__Problem__.
The required output is the exact text of the lines from the line containing "Image resolution: width=1568" through the final line below, inclusive, without pictures.

[Stored data]
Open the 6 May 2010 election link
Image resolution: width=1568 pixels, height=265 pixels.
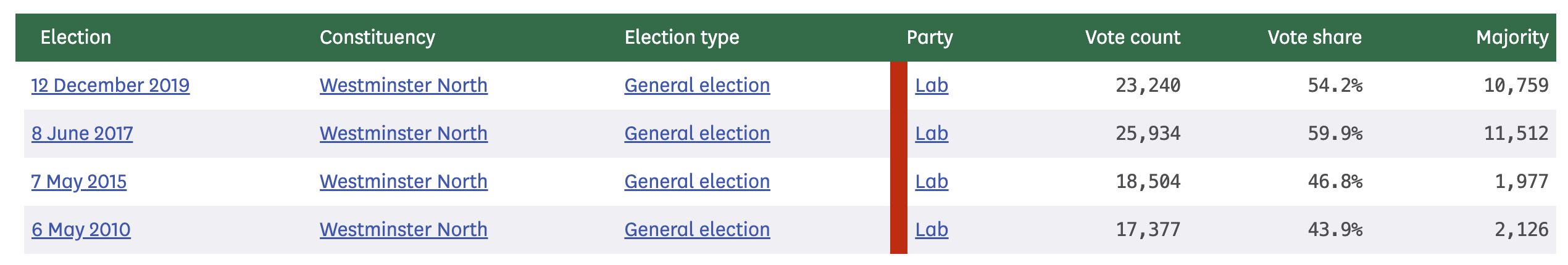(81, 229)
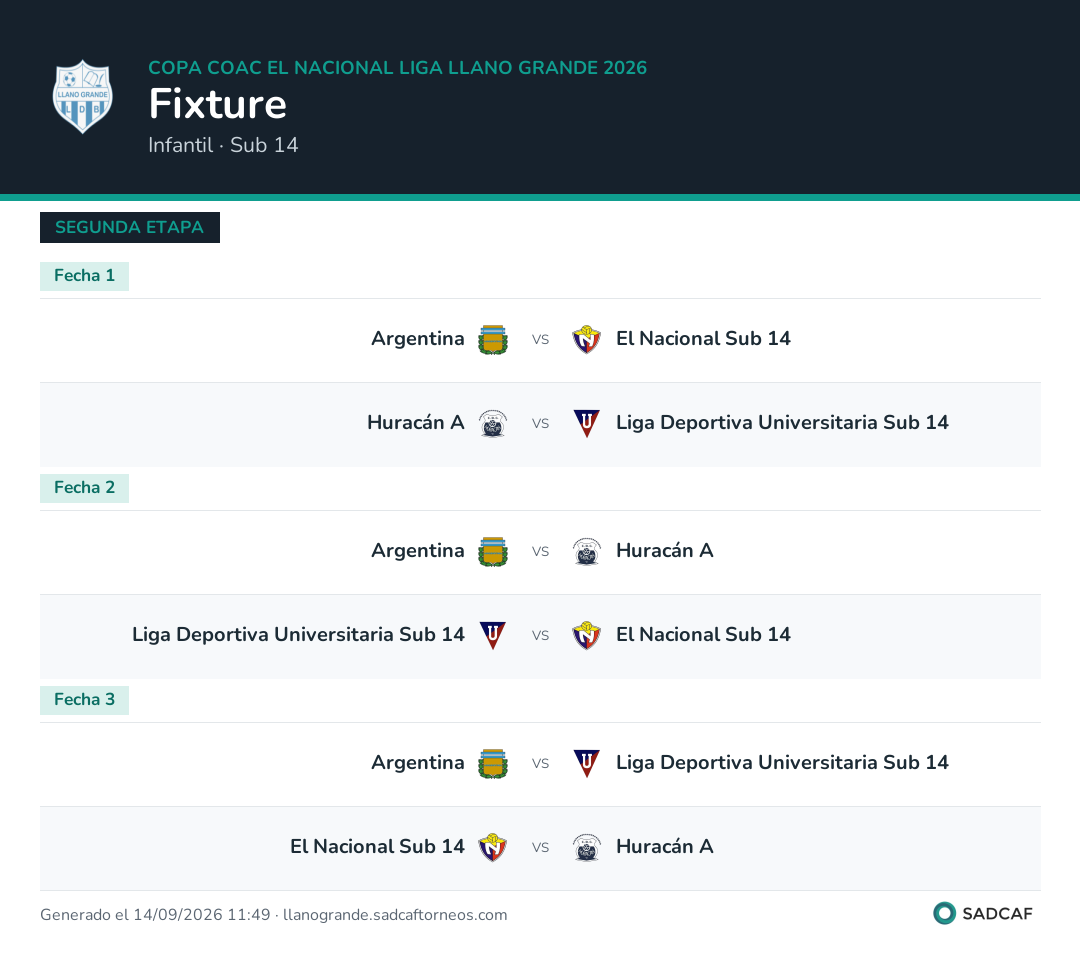Click Liga Deportiva Universitaria name in Fecha 3

782,763
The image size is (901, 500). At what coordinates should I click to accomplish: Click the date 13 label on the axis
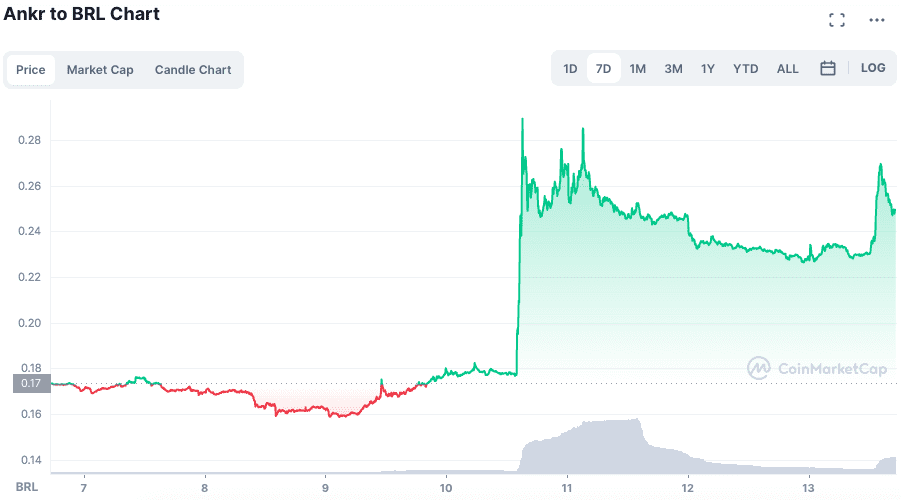(808, 488)
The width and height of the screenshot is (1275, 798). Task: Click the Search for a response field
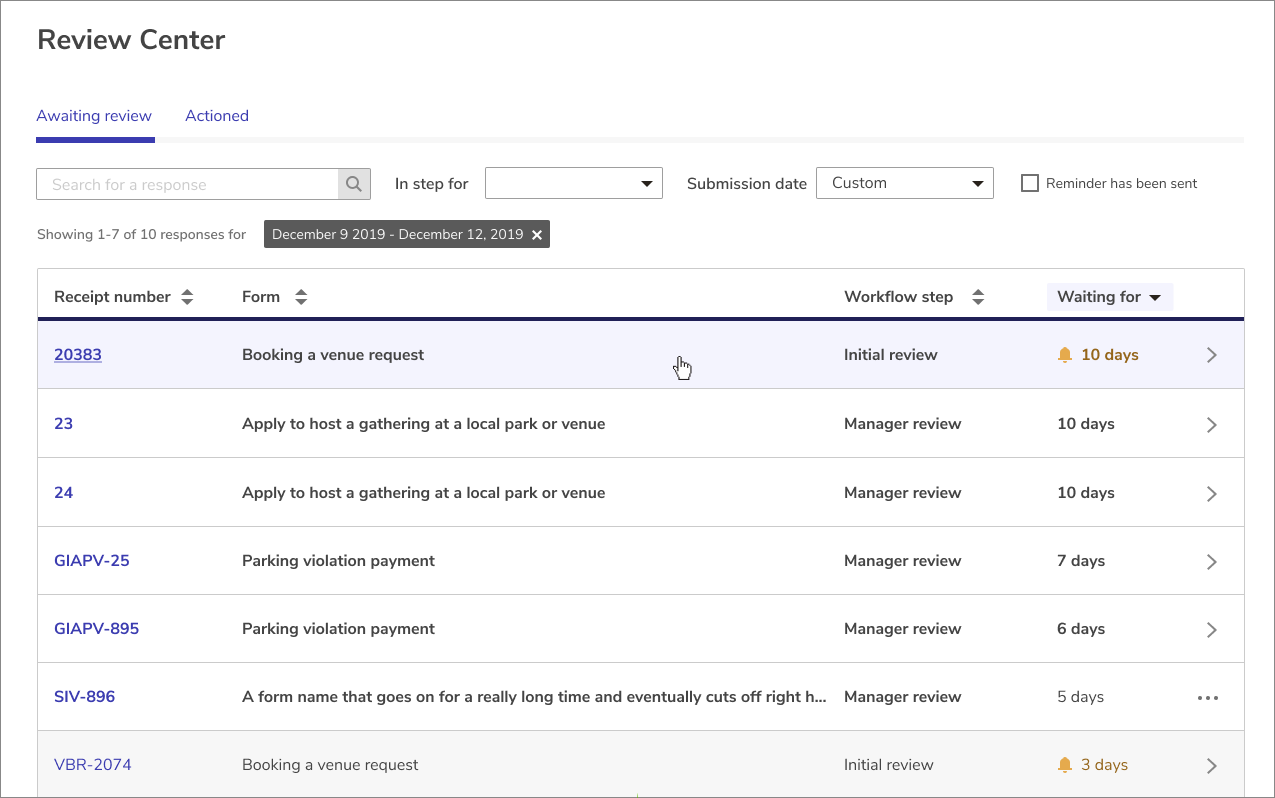click(188, 184)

__Exercise answer__.
Image resolution: width=1568 pixels, height=265 pixels.
(81, 229)
Click Liga Deportiva Universitaria name in Fecha 3

782,763
The image size is (901, 500). At what coordinates should I click to accomplish: Click the date 13 label on the axis
(808, 488)
The width and height of the screenshot is (1275, 798). Task: Click the Search for a response field
click(188, 184)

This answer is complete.